PASSAGE:
▼▼▼
There’s a new show on Lifetime called “How To Look Good Naked”. In this show, hosted by the ‘Fab Five’ Carson Kressley, women are asked to strip down and stand in front of the mirror to have a look at themselves. Carson then begins the week long process of getting these women to be truly comfortable in their skin. I am not a fan of reality shows, but I must say, this one did catch my attention. For one, anything that helps women get over their desire to be something other than who they are is a fabulous thing. For another thing, I love that it’s a show that really does encourage women to ignore the anorexic-looking fashion models and come to happy terms with the beautiful bodies they were given. All good stuff!
As a long-time personal trainer (some years back), I’ve seen my share of women trying to be a size 5 when their bones were a size 10. One of the greatest challenges I used to have with these women was the fact that I am, by blessed genetics, a small woman who’s never had to diet a day in my life. I can eat what I want (which, by the way, is quite healthy) and never gain an ounce. So, when meeting women clients for the first time, they’d take one look at me and say “How could you possibly know how it feels to be fat?” Or something of that nature. In short, it was a battle from onset, getting them to understand that I was on their side and that I COULD help them. What most of them didn’t realize at first was that my mission, if we were to name it, was to get them NOT into a size 5, but rather to get them healthy, strong and happy with what God gave them. In other words, I wasn’t there to ‘resize’ them, I was there to encourage them to look at their bodies through new lenses and create a more healthy foundation on which to enjoy that body.
My success as a personal trainer was due, in large part, to my attitude toward these women. I made a point, with each woman I worked with, to constantly (and sincerely) compliment them every time we met for a session. I also made it a point NOT to criticize their ‘lapses’ but instead, encourage them to accept what they’d done and move on. I knew, instinctively, that the best thing I could do for them, especially in the beginning, was to get them to stop being so critical of themselves and learn some compassion.
▲▲▲
WORK ITEM:
Decide whether each statement agrees with the passage about the show and personal training. Answer yes or no for each, and quote the deciding words. (a) The writer is a fan of reality shows. (b) The show "How To Look Good Naked" airs on Lifetime. (c) The writer criticized clients for their lapses. The entries that come next are separate material and have no connection to the passage above.

EXTRACTED MATERIAL:
▼▼▼
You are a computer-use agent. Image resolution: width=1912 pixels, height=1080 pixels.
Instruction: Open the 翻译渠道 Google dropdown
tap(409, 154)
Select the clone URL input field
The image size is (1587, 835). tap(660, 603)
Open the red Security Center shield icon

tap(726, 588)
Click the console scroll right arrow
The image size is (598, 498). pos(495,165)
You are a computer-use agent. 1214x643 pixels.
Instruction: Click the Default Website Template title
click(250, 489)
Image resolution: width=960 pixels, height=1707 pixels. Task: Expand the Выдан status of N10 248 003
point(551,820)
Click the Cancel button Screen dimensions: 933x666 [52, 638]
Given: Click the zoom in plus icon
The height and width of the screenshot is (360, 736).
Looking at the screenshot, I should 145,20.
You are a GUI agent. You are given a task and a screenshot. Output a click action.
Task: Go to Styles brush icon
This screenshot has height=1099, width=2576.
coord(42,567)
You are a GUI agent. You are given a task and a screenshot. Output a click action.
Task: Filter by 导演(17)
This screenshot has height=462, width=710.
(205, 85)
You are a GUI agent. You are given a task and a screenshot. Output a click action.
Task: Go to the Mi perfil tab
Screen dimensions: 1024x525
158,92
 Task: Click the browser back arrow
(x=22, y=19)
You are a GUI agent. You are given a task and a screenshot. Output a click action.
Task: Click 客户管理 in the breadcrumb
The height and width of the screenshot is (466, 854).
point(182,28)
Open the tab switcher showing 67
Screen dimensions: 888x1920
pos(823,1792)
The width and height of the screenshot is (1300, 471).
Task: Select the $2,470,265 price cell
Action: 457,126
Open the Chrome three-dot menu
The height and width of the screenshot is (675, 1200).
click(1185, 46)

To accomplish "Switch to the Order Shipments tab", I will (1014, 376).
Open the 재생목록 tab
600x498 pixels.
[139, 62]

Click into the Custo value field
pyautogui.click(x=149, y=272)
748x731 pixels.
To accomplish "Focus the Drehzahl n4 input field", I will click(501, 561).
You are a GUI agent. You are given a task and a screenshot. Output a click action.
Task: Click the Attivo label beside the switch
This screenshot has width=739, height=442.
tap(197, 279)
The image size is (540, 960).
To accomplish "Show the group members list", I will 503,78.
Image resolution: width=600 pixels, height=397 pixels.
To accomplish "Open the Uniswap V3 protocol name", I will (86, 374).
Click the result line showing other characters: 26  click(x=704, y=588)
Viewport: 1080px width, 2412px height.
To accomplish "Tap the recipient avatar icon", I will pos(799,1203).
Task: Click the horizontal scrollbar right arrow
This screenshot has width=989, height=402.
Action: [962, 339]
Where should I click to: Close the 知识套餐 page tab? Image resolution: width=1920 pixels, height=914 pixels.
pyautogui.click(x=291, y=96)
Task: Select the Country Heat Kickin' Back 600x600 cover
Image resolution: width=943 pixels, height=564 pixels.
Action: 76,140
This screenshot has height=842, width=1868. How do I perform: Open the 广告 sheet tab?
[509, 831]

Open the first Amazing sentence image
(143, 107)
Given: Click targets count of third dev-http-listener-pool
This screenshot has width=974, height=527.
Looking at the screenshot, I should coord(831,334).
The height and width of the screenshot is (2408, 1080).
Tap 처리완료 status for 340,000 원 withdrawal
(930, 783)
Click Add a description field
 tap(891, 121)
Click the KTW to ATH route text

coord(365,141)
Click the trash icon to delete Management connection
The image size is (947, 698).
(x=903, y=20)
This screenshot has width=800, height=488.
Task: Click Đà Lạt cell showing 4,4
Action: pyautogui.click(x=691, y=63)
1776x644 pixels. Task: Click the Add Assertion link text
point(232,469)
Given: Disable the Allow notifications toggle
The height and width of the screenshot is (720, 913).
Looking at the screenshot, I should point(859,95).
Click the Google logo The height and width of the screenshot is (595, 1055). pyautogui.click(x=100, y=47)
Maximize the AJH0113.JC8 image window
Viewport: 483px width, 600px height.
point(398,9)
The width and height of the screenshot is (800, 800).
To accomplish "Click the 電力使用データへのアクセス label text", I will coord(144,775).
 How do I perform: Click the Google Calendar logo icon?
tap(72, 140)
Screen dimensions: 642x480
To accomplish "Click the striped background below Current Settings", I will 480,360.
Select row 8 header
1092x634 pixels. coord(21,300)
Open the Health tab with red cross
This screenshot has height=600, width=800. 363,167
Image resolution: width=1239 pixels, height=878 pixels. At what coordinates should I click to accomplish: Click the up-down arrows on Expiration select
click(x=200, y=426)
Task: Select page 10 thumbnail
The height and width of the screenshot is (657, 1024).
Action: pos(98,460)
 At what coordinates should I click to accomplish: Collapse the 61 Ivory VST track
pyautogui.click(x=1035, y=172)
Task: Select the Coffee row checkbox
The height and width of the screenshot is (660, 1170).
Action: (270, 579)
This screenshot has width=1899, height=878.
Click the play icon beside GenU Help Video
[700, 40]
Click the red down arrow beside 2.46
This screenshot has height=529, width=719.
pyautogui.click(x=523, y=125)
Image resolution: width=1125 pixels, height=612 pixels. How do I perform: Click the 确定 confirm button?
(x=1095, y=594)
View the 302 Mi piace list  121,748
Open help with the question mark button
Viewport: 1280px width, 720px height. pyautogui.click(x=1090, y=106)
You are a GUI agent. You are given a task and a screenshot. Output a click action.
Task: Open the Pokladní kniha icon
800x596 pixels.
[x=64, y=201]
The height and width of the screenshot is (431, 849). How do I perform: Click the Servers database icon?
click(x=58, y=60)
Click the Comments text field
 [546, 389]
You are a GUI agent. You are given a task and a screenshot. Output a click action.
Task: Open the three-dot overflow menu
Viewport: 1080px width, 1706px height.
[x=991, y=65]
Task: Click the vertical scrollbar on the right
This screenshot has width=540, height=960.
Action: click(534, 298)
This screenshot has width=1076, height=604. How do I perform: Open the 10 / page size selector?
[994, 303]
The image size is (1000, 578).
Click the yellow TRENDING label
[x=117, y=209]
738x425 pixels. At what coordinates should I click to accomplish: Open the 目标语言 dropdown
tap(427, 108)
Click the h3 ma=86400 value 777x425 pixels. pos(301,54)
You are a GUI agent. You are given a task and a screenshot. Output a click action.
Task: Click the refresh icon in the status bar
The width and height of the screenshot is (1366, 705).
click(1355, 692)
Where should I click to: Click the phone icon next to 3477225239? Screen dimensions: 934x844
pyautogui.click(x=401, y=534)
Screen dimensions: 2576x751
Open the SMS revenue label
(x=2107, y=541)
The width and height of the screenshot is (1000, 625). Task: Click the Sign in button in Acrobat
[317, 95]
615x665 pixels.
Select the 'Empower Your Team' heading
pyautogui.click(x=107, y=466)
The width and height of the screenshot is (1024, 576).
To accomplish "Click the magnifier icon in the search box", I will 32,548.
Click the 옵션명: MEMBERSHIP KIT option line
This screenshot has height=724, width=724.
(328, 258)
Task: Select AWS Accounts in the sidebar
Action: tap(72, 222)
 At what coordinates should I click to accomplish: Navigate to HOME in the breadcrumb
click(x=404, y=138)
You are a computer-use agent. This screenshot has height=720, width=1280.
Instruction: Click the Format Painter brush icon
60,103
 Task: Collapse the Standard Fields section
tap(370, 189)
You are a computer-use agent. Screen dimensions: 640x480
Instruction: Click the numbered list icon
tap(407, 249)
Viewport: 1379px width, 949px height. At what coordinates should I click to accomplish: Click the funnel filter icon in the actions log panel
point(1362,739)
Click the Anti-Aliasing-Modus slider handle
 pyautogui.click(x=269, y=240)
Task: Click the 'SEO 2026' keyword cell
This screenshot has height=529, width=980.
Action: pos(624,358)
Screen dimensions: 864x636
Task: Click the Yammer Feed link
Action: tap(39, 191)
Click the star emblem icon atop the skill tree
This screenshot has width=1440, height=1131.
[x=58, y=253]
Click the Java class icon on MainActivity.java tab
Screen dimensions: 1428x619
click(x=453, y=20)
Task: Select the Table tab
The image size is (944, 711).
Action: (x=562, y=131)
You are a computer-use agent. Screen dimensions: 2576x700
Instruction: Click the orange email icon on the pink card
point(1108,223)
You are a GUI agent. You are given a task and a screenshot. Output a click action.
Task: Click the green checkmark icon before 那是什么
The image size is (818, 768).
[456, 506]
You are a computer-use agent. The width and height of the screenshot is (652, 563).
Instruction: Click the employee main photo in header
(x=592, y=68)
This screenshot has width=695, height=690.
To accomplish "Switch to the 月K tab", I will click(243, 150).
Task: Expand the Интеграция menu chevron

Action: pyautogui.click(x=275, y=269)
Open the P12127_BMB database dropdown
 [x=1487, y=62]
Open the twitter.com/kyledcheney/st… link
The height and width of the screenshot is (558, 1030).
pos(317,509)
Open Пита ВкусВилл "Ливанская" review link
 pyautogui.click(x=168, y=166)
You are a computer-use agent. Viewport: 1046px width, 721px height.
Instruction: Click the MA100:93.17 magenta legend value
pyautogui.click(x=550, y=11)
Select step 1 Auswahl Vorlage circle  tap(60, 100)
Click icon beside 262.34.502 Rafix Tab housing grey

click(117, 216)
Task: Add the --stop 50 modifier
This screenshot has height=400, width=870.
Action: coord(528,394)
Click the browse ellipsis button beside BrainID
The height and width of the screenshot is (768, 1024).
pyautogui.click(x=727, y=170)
▲▲▲
ANSWER TO THIS EXERCISE:
(a) No: "I am not a fan of reality shows"
(b) Yes: "There’s a new show on Lifetime called “How To Look Good Naked”."
(c) No: "I also made it a point NOT to criticize their ‘lapses’"